** EXERCISE INPUT follows **

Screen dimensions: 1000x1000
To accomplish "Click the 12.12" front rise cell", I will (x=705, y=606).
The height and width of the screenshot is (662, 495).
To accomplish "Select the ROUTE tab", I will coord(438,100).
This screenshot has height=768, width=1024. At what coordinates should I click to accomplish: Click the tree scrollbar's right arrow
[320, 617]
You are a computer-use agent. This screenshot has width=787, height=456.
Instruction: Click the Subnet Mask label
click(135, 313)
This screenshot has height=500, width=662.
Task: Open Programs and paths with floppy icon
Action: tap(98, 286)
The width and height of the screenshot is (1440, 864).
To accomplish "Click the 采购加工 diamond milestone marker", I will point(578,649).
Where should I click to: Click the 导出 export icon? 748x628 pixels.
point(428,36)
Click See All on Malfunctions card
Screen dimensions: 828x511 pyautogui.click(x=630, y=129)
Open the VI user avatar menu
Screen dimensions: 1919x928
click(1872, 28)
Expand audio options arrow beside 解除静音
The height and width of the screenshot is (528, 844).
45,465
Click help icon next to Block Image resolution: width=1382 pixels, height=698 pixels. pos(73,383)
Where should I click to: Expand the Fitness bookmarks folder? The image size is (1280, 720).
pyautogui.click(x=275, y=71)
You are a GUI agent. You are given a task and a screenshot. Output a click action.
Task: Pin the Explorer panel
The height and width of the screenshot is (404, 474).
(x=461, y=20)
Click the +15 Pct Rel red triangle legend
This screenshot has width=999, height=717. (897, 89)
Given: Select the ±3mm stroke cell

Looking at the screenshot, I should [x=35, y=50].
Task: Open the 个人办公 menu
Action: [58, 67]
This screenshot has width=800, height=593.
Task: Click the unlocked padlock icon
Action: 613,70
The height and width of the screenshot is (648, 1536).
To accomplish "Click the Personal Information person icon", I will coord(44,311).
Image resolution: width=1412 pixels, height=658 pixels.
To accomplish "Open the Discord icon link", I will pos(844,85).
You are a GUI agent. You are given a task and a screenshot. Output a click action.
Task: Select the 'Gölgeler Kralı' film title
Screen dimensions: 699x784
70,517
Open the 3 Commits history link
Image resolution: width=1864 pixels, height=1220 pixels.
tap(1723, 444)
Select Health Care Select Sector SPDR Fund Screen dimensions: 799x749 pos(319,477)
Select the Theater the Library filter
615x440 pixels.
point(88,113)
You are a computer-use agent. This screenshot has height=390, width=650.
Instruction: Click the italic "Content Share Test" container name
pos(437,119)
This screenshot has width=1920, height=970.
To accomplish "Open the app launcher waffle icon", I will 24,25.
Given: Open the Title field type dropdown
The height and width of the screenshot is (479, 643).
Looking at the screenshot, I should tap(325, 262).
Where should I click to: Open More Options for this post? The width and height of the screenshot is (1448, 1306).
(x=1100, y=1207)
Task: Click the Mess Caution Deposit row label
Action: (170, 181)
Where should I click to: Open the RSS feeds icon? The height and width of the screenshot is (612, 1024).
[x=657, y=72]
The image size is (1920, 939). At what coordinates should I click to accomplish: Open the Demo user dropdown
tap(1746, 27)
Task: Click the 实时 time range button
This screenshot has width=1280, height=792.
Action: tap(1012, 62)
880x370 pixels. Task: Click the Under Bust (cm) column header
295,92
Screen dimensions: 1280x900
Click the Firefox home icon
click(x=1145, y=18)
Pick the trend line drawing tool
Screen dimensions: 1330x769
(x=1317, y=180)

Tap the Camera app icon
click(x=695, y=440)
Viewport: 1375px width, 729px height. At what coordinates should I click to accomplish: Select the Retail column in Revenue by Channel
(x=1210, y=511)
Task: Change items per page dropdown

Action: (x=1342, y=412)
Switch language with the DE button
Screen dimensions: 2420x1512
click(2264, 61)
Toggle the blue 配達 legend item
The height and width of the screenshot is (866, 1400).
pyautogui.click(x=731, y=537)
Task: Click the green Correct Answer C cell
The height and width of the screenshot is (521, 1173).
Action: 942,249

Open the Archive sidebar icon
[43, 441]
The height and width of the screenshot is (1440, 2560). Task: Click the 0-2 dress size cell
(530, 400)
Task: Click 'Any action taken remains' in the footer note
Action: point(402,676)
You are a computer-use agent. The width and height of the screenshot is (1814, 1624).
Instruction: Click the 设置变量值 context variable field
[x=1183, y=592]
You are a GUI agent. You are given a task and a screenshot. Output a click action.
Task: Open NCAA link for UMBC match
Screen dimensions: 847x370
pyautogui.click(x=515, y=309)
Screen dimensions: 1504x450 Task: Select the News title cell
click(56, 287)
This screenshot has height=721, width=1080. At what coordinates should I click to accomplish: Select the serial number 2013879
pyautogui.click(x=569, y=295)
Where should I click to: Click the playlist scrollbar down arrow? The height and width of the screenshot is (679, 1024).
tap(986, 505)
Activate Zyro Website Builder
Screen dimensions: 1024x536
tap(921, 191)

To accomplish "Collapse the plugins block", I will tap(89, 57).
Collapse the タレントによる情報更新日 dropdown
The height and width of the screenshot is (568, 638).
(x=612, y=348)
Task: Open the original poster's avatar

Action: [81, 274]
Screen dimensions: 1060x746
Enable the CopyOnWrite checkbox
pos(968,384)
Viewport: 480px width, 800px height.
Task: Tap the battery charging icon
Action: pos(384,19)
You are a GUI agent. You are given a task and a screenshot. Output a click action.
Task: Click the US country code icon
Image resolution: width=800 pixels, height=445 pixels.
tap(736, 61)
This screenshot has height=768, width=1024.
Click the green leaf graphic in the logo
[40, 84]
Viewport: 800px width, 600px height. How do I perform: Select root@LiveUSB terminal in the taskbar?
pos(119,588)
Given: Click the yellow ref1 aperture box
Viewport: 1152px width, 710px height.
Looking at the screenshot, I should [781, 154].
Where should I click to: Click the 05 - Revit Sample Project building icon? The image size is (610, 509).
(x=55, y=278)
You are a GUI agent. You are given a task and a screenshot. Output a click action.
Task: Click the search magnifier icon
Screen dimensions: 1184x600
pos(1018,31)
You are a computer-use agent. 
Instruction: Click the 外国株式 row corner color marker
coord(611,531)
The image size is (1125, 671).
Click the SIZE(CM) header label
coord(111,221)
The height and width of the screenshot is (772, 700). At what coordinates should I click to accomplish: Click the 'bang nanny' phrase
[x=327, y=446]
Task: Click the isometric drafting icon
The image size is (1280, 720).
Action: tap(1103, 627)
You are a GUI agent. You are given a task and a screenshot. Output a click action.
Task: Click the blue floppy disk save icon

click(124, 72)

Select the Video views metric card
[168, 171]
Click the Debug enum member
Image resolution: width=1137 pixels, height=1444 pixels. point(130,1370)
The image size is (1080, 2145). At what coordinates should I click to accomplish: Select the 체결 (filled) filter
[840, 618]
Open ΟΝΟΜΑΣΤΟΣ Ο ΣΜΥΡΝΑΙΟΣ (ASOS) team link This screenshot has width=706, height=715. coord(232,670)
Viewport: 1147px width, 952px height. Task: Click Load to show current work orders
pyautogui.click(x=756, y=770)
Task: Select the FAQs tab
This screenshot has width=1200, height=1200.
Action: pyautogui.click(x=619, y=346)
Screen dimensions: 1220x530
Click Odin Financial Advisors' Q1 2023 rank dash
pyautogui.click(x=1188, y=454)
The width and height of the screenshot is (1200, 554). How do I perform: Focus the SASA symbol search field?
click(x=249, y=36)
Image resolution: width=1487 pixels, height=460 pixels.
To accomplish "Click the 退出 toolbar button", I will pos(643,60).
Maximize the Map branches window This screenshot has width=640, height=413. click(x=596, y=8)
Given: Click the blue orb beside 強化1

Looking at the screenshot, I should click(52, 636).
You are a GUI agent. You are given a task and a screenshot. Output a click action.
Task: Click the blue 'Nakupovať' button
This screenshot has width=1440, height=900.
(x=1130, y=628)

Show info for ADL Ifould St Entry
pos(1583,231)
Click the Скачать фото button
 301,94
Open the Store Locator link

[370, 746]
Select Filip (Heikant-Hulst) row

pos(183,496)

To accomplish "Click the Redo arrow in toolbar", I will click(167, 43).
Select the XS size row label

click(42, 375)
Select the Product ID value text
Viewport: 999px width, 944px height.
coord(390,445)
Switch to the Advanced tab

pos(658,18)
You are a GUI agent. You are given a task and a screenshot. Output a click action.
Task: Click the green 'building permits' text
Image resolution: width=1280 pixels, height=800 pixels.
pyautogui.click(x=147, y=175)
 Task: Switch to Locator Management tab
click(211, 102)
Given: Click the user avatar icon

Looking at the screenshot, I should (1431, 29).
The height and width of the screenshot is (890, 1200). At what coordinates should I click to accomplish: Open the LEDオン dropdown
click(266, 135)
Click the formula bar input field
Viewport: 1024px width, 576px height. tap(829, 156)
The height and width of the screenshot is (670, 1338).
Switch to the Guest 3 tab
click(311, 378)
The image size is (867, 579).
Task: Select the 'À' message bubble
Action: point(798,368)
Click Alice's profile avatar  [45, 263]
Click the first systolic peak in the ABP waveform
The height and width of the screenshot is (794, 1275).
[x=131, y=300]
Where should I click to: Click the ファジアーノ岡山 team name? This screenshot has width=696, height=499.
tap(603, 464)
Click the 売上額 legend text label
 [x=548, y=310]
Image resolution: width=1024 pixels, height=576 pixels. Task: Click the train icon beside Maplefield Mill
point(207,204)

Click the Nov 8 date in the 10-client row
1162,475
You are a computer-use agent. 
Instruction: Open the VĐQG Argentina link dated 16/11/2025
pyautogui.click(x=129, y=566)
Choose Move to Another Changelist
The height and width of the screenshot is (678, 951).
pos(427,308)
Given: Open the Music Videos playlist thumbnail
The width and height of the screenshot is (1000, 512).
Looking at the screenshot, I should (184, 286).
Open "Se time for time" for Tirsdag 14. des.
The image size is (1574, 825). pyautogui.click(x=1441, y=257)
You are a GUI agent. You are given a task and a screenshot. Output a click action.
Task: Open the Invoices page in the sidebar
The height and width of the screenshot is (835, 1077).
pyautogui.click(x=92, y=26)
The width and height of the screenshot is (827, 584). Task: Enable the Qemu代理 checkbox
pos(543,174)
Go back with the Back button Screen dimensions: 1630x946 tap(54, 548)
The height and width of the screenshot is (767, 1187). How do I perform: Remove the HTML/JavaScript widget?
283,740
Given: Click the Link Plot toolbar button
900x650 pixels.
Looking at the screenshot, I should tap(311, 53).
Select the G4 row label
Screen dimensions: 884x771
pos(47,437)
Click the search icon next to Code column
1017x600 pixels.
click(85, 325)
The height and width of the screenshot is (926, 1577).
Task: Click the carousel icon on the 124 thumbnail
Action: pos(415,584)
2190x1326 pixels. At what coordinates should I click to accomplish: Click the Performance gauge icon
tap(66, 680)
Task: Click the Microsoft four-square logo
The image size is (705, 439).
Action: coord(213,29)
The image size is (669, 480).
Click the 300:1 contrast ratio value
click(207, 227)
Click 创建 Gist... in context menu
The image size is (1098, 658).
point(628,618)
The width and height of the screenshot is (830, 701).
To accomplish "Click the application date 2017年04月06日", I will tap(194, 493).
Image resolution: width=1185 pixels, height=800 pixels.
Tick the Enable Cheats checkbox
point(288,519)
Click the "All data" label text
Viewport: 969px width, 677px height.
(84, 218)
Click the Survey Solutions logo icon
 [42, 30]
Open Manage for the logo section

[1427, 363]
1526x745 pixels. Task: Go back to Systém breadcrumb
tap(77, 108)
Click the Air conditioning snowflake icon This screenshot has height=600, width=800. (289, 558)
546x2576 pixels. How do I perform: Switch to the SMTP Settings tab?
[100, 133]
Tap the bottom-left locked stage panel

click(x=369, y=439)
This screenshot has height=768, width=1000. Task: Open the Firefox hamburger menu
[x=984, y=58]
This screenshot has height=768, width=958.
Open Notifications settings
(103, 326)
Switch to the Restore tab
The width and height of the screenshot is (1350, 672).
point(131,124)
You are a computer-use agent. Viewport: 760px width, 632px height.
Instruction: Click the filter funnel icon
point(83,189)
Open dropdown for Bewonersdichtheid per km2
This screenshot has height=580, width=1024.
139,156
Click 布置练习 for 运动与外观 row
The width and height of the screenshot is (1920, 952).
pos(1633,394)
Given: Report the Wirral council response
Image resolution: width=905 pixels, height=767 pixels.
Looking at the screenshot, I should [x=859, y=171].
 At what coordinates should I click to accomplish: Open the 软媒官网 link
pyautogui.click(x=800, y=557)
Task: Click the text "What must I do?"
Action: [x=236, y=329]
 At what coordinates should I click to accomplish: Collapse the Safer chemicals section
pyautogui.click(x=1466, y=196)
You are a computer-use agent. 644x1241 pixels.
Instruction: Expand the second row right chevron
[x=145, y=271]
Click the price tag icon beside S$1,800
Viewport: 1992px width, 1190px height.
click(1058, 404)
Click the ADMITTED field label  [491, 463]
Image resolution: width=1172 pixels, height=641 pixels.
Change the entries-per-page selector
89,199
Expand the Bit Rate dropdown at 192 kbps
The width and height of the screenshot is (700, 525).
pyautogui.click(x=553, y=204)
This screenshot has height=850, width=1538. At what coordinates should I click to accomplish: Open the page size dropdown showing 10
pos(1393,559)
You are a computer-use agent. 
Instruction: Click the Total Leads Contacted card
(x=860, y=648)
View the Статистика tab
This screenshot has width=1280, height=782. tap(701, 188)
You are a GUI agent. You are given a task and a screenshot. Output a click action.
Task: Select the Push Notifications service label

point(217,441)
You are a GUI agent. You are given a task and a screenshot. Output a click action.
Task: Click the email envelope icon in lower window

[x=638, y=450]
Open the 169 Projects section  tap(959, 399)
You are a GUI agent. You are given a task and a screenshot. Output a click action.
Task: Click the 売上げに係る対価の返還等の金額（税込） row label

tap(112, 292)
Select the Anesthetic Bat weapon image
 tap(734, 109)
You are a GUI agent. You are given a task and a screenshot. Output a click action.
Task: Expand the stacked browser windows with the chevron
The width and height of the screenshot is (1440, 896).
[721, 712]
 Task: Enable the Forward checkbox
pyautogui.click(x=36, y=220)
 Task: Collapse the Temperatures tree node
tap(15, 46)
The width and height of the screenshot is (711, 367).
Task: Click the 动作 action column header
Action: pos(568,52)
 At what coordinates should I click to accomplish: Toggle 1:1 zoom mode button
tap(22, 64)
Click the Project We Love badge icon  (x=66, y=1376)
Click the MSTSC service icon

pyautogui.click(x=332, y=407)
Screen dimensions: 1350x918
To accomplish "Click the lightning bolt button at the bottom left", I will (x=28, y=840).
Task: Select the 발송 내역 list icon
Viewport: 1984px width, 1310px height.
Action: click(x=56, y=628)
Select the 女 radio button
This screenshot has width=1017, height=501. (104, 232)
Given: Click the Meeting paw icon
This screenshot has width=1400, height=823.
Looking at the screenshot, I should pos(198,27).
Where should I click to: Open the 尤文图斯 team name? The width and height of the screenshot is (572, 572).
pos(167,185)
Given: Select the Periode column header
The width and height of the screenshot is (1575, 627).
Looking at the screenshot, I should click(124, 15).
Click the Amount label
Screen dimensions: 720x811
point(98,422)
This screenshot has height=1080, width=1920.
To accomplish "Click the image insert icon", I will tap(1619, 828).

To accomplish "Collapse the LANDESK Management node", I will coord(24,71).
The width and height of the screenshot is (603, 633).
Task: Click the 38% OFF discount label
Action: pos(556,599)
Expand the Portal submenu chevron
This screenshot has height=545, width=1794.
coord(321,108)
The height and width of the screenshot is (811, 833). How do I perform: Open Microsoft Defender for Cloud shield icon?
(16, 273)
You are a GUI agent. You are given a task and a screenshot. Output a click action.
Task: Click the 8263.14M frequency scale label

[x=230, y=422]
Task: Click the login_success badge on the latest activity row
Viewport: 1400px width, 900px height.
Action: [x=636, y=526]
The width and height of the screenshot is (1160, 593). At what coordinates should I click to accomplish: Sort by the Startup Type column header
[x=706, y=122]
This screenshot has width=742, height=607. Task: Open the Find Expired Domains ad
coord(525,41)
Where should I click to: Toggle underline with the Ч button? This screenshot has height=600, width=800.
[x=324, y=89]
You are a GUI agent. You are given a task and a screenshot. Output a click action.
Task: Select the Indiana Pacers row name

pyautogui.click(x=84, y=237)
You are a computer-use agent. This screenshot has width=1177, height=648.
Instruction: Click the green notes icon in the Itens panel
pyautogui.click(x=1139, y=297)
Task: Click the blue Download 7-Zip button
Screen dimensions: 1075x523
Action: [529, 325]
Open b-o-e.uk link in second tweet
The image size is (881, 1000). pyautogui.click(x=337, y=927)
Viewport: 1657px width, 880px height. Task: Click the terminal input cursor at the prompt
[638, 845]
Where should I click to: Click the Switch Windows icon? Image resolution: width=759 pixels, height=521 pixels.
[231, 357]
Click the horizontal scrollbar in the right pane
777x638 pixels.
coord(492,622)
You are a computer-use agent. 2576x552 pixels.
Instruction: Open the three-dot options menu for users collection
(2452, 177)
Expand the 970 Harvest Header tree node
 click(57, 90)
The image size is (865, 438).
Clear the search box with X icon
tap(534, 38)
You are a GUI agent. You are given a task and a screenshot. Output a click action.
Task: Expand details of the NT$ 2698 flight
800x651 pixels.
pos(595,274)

** End of EXERCISE INPUT **

YOUR OBJECTIVE ▸
For the word "toolbar", state how many lines of the entries contain it, with nothing else.

RESPONSE FOR THIS EXERCISE ▸
3